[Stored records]
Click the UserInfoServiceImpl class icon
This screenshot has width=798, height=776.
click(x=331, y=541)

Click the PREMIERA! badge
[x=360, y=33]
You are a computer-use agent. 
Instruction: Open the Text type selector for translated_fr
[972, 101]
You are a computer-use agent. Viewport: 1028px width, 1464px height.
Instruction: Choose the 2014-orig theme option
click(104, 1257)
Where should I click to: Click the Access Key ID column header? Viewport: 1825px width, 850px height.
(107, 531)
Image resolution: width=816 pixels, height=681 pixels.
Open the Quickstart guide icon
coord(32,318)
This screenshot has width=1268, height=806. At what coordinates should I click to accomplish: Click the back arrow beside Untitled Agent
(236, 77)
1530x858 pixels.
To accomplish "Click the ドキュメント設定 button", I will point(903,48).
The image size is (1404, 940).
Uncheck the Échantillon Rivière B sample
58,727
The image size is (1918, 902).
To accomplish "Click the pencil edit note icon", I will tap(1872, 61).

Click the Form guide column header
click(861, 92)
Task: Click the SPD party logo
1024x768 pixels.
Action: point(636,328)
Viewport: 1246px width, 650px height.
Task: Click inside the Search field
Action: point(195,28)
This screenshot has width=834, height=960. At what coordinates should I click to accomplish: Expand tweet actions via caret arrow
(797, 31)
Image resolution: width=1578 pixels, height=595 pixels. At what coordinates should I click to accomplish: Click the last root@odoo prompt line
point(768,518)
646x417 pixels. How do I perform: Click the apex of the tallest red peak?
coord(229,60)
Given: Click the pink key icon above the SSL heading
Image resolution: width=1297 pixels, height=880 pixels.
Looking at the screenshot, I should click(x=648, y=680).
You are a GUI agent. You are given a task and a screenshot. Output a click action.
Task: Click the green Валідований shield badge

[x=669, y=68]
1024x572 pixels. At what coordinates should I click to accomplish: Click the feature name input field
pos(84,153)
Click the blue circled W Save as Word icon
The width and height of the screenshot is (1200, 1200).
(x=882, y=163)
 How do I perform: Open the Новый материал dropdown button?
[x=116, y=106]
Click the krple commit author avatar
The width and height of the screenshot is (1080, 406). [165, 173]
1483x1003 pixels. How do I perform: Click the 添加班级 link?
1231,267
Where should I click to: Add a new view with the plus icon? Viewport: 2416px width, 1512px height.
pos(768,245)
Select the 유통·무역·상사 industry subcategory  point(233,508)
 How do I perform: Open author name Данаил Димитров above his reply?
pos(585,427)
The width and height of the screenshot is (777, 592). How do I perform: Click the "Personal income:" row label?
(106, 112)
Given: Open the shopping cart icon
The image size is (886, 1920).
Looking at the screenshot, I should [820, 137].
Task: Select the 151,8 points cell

__What to work on__: Make an exact transcription of all the records.

__The completed task__:
Click the UserInfoServiceImpl class icon
This screenshot has width=798, height=776.
click(x=331, y=541)

Click the PREMIERA! badge
[x=360, y=33]
You are a computer-use agent. 
Instruction: Open the Text type selector for translated_fr
[972, 101]
You are a computer-use agent. Viewport: 1028px width, 1464px height.
Instruction: Choose the 2014-orig theme option
click(104, 1257)
Where should I click to: Click the Access Key ID column header? Viewport: 1825px width, 850px height.
(107, 531)
Image resolution: width=816 pixels, height=681 pixels.
Open the Quickstart guide icon
coord(32,318)
This screenshot has width=1268, height=806. At what coordinates should I click to accomplish: Click the back arrow beside Untitled Agent
(236, 77)
1530x858 pixels.
To accomplish "Click the ドキュメント設定 button", I will point(903,48).
The image size is (1404, 940).
Uncheck the Échantillon Rivière B sample
58,727
The image size is (1918, 902).
To accomplish "Click the pencil edit note icon", I will tap(1872, 61).

Click the Form guide column header
click(861, 92)
Task: Click the SPD party logo
1024x768 pixels.
Action: point(636,328)
Viewport: 1246px width, 650px height.
Task: Click inside the Search field
Action: point(195,28)
This screenshot has width=834, height=960. At what coordinates should I click to accomplish: Expand tweet actions via caret arrow
(797, 31)
Image resolution: width=1578 pixels, height=595 pixels. At what coordinates should I click to accomplish: Click the last root@odoo prompt line
point(768,518)
646x417 pixels. How do I perform: Click the apex of the tallest red peak?
coord(229,60)
Given: Click the pink key icon above the SSL heading
Image resolution: width=1297 pixels, height=880 pixels.
Looking at the screenshot, I should click(x=648, y=680).
You are a GUI agent. You are given a task and a screenshot. Output a click action.
Task: Click the green Валідований shield badge

[x=669, y=68]
1024x572 pixels. At what coordinates should I click to accomplish: Click the feature name input field
pos(84,153)
Click the blue circled W Save as Word icon
The width and height of the screenshot is (1200, 1200).
(x=882, y=163)
 How do I perform: Open the Новый материал dropdown button?
[x=116, y=106]
Click the krple commit author avatar
The width and height of the screenshot is (1080, 406). [165, 173]
1483x1003 pixels. How do I perform: Click the 添加班级 link?
1231,267
Where should I click to: Add a new view with the plus icon? Viewport: 2416px width, 1512px height.
pos(768,245)
Select the 유통·무역·상사 industry subcategory  point(233,508)
 How do I perform: Open author name Данаил Димитров above his reply?
pos(585,427)
The width and height of the screenshot is (777, 592). How do I perform: Click the "Personal income:" row label?
(106, 112)
Given: Open the shopping cart icon
The image size is (886, 1920).
Looking at the screenshot, I should [820, 137].
Task: Select the 151,8 points cell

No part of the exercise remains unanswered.